2. Don’t obsess over quick thinking.

“Every sentence should be on trial for its existence. It clarifies the mind, and it slows you down and that’s the most productive kind of time you can have.”

3. To understand how people work, don’t pay attention to them.

“We look at worlds. and we try to understand what it’s like to be in that world. The main point here is that we look at worlds, not at people…. Most of the things we do—the way we dress, the language we use, the way we drive a car— [are] defined by the world we live in.”

4. Remember that technological innovation wasn’t invented in Silicon Valley.

“I was telling my grandmother about my iPhone, and she said, ‘Well, that’s great, but during my time, we invented the car, electricity, investment banking, modern agriculture. And you have, what, the iPhone 6?’”

5. Knock down your own ideas as often as possible.

“When you have an idea about something, the first thing you do is try and kill it. You try to empty a gun into the head of your own idea. The first inclination of a philosopher is to be as rough on your own idea as possible.”

6. Don’t grow out of pretentious, philosophical coffee shop conversations.

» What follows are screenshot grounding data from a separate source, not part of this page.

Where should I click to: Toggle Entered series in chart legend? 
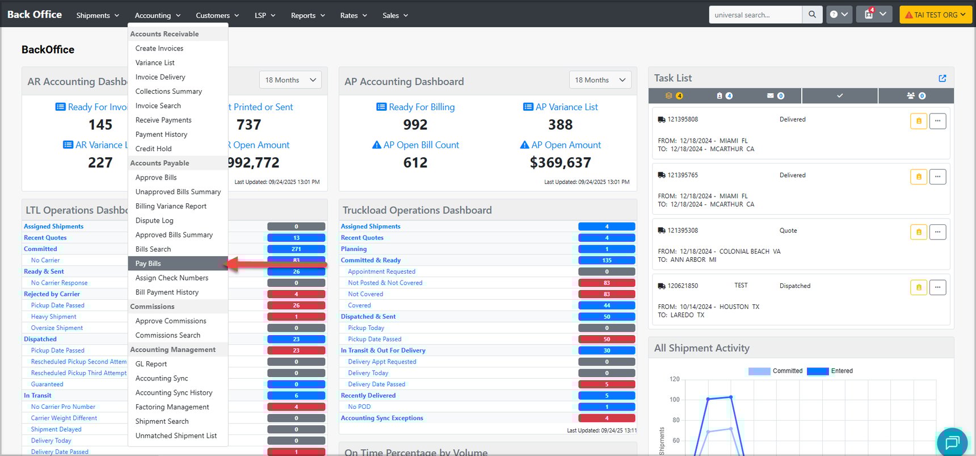(x=830, y=371)
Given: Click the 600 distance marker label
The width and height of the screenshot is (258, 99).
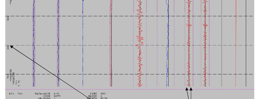Looking at the screenshot, I should click(x=8, y=47).
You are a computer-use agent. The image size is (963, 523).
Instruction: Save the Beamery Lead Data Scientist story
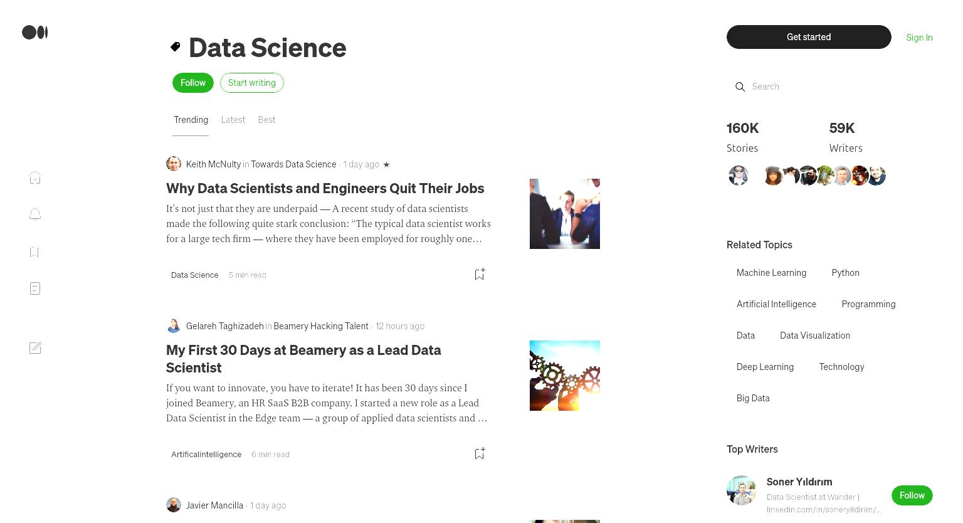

“There was a time after class where you sat down at a coffee shop of a bar and you knocked around ideas with your friends for three, four hours. And if anybody recorded those conversations with my friends, I would hope that they would never get released because they’re pretentious. I would hope that we could get kind of culture in where that is ok; where it is ok to spend time on things that are less linear and more thoughtful.”